Ever since evolution began experimenting with the creation of invertebrate multicellular organisms, cell death and terminal differentiation have been employed as a central set of processes to permit these organisms to develop, survive and to reproduce. Cell death and differentiation are employed in several related processes: (1) the development of the organism, (2) the asexual regeneration of the organism from stem cells after it is wounded or dissociated into its cellular parts, (3) the death and regeneration of cellular and tissue components over the normal lifespan of the organism (tissue turnover), (4) the sexual reproduction of an organism through its primordial germ cells and (5) cell death and differentiation are employed as processes to limit pathogenesis in an organism.

A terrific example of the cooperation of cell death and differentiation in the development of an organism comes from the study of C. elegans where a fertilized egg gives rise to an organism with 959 cells in the hemaphrodite derived from many developmental lineages where 131 cells reproducibly die by the genetically programmed processes of apoptosis. In the central nervous system of humans a programmed developmental production of neurons is further shaped by environmental experiences, which reinforce neuronal connections and neuronal cell death when such connections are not made. The asexual regeneration of an organism or parts of an organism has been studied in worms, fish and amphibians and is regulated by the induction or reprogramming of stem cells that can regenerate parts or entire organisms. How these latent stem cells are formed and regulated so as to not produce developmental abnormalities or cancers until an appropriate stress signal is given remains a mystery. Starting with the vertebrates, (fish) tissue regeneration and turnover throughout the life span of the organism requires coordination between death and differentiation that permits the organism to function efficiently for longer periods of time extending its lifespan. This in turn permits more complex organisms with longer gestation periods, longer times to develop to sexual maturity and enough time to have smaller numbers of offspring that are well taken care of for longer periods. From hydra to humans, death and differentiation have important roles in the surveillance of fidelity of the germ line. A cell death program in germ cells is activated by DNA damage, starvation conditions and many other stresses all across the invertebrate and vertebrate phyla. The primordial germ cells harbor the ultimate information for immortality, the expression of which resides in a program of differentiation producing two (or more) sexes that enhance the exchange of combinations of information. The passage of faithful information is insured by death in lineages that harbor too many mistakes.

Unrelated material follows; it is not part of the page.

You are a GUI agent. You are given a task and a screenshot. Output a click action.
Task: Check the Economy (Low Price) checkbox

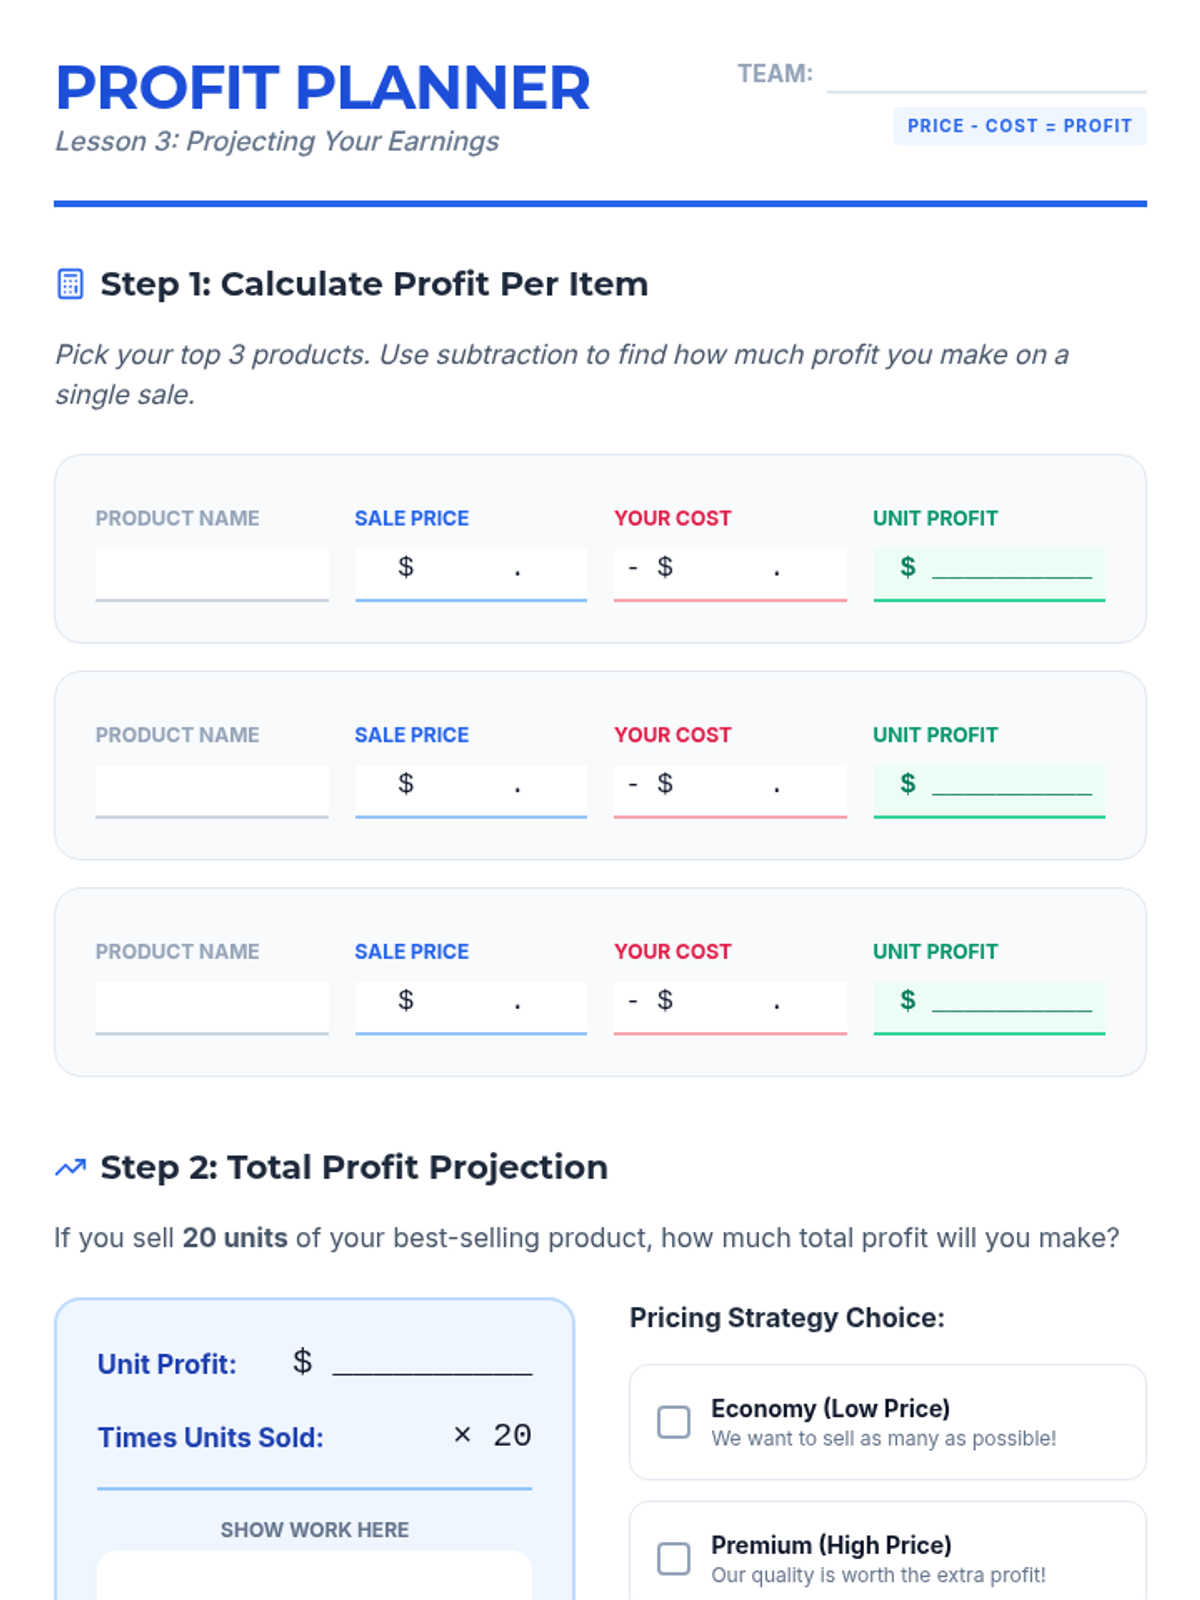673,1422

Cell death and differentiation are employed effectively to limit pathogenesis. This is observed in both the innate immune system of the invertebrates and vertebrates and in the adaptive immune system of vertebrates. Programmed cell death in response to infection limits replication and spread of an organism. Differentiation programs are commonly activated in response to infections or cytokines induced by infections. The origins and propagation of cancers are responded to by programs for cell death, cell senescence and terminal differentiation. Tumor necrosis factor, trail, fas and p53 respond to oncogene activation and abnormal developmental pathways triggered by oncogene and tumor suppressor gene mutations. The p53 protein dramatically lowers the efficiency of producing induced pluripotent stem cells in culture. Here p53 impacts upon dedifferentiation processes and epigenetic changes by limiting cell division or activating cell death. In breast cancers there is a close association of a stem cell phenotype with p53 mutations in a tumor type. Here the p53 protein, which can start the process of programmed cell death is also regulating the epigenetic changes in a cell and developmental fates of these cells. A large number of disorders can arise by the failure of components of the death and differentiation pathways. Neurodegenerative disorders are a tragic example of such processes. Indeed the lifespan of an organism may be determined by the regulation of stem cell lineages over a lifetime. Here decisions of renewal, differentiation and death may change the balance between long life and a brief existence.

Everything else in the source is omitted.